In general, the safe thing to do when you are manipulating an XML tree and want to copy information in multiple places in the tree (by opposition to moving information from one place to another) is to perform a deep copy operation on those elements rather than just add them to their new location. The vast majority of XML parsing libraries that produce trees require you to perform a deep copy if you want to copy structures around. They just won't give you the results you want if you do not deep copy. lxml is one such library that requires you to deep copy the structures you want to copy.

通常,当您操作XML树并希望在树中的多个位置复制信息(通过反对将信息从一个地方移动到另一个地方)时,安全的事情是对这些元素执行深度复制操作,而不是只需将它们添加到新位置即可。如果要复制结构,绝大多数生成树的XML解析库都要求您执行深层复制。如果你不进行深层复制,他们就不会给你想要的结果。 lxml就是这样一个库,它要求您深度复制要复制的结构。

The fact that xml.etree.ElementTree works in a way such that .append effectively allows you to have the same element in two places in the tree is definitely unusual in my experience.

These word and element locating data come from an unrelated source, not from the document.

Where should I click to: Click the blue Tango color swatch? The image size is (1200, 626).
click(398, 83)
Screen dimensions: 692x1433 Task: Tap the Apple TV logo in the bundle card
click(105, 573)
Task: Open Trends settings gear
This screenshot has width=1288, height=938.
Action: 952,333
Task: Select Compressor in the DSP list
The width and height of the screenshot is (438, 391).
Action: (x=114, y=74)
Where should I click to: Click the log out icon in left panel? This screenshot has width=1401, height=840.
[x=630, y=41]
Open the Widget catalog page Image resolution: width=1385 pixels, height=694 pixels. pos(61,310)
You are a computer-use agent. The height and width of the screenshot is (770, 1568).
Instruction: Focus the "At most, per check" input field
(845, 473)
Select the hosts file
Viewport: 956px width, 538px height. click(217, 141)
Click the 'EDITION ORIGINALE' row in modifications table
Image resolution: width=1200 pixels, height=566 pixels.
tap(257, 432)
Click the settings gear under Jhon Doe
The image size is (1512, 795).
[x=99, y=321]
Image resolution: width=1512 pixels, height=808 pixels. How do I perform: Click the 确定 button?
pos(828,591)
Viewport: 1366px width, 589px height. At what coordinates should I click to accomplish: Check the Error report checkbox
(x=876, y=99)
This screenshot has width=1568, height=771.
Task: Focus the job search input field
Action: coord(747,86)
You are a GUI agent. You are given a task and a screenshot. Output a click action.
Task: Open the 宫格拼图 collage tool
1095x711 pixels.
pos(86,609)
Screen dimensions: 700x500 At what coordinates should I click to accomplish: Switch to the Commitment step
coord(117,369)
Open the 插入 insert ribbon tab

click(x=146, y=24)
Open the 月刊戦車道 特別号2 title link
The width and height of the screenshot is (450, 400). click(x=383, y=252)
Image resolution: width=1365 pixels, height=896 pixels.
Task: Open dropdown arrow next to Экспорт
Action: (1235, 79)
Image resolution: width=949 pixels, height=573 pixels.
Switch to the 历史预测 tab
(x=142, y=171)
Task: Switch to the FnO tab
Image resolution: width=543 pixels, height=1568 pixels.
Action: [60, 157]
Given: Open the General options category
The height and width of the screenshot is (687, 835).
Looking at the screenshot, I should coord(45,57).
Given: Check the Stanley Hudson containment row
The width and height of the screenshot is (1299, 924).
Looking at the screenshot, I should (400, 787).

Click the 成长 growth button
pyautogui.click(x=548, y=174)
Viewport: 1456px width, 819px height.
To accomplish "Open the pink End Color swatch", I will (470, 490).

事实上,xml.etree.ElementTree的工作方式使得.append有效地允许你在树中的两个地方拥有相同的元素,这在我的经验中绝对是不寻常的。

Walking-while-Modifying Problem

You mentioned that for subnode in node.xpath('.//node') also solves you problem. Note that if you use for subnode in list(node.iter('node')), you'll get the same result. What is going on here is that using list(node.iter('node')) or node.xpath('.//node') or using deepcopy to copy the nodes instead of moving them protect you against another problem with your code: you are walking a structure while modifying it.

你提到过node.xpath('.// node')中的子节点也解决了你的问题。请注意,如果您在list(node.iter('node'))中使用子节点,则会得到相同的结果。这里发生的是使用list(node.iter('node'))或node.xpath('.// node')或使用deepcopy复制节点而不是移动它们可以保护您免受代码的另一个问题:你正在修改它时走一个结构。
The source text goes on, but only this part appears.